Con un planteamiento aparentemente simple,
casi frívolo, un catálogo alfabético de olores (desde “Abeto” hasta “Viaje”)
asociados a instantes concretos de su vida, Philippe Claudel logra en Aromas mover algunos de nuestros más
íntimos recuerdos, alojados en el oscuro desván de nuestro cerebro primitivo, a
través de la evocación olfativa de los suyos.
Claudel vivió su niñez en la misma Francia
rural que acoge todavía su hogar. En ese mundo, mucho más cercano a la medida
del hombre que el páramo aséptico de la ciudad, los olores forman parte
intrínseca de la vida cotidiana. Una cita del capítulo denominado “Urinarios” ilustra a la perfección la importancia que Claudel concede a los olores: “Nuestro mundo sueña con ser inodoro, es decir, inhumano. En los siglos
que precedieron a éste, todo olía, mejor o peor. Acorralamos los olores, los de
nuestros cuerpos y nuestras ciudades, como a peligrosos delincuentes que nos
recuerdan que producimos humores y que éstos apestan. Siendo un crío, entro en
un urinario, y hiede.

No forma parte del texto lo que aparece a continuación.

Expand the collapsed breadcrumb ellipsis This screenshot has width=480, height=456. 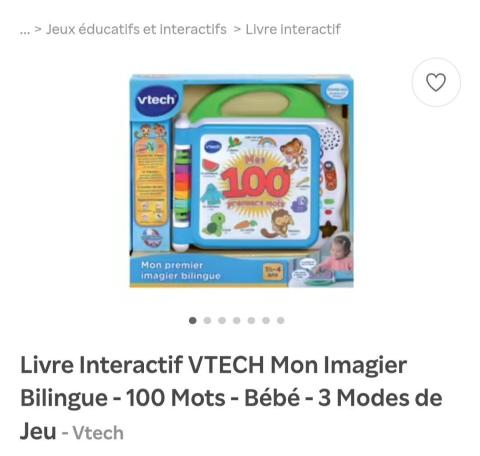pos(25,30)
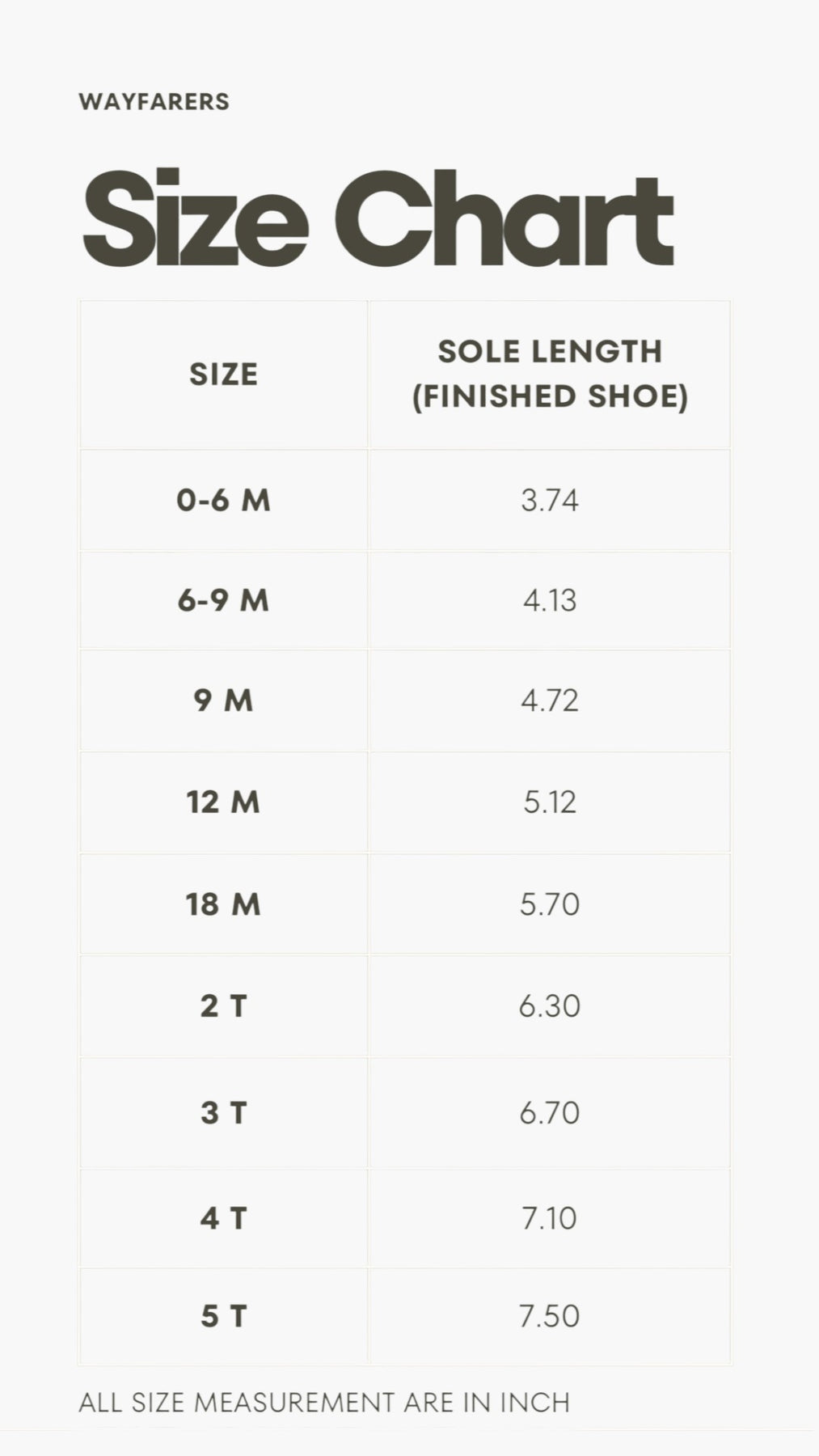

Ni me sorprende ni me molesta…”
En cada capítulo, incitado por el olor
evocado, el autor desgrana los momentos más significativos de su niñez, su
juventud y sus primeros años de madurez y reflexiona sobre la relación entre
los sentimientos, los sueños y el mundo real.
El heterodoxo catálogo olfativo de Claudel
no desdeña ningún aroma, por desagradable que por sí mismo pudiera parecer (“Estiércol”, “Carroña”…), ni se atiene a las reglas de lo políticamente correcto
(“Vejez”, “Sexo femenino”…), porque todos los olores que cita (su lista
original constaba de cien aromas, que redujo al final a los sesenta y tres que
recoge el libro) tienen un significado para él.
Claudel va, así, dibujando una
autobiografía sensitiva en la que, recién llegado a la cincuentena, revisa su
vida íntima de forma casi poética (no en vano cita con frecuencia a Baudelaire)
y consigue que el lector, embebido con las sugerencias de cada aroma, se quede
soñando con sus propios recuerdos.
Claudel, cuya maestría literaria se ha
puesto de manifiesto en novelas brillantes, como Almas grises o El informe
de Brodeck, que desnudan los entresijos y las miserias del alma humana,
nos regala con Aromas un bellísimo
libro, de una exquisita sensibilidad.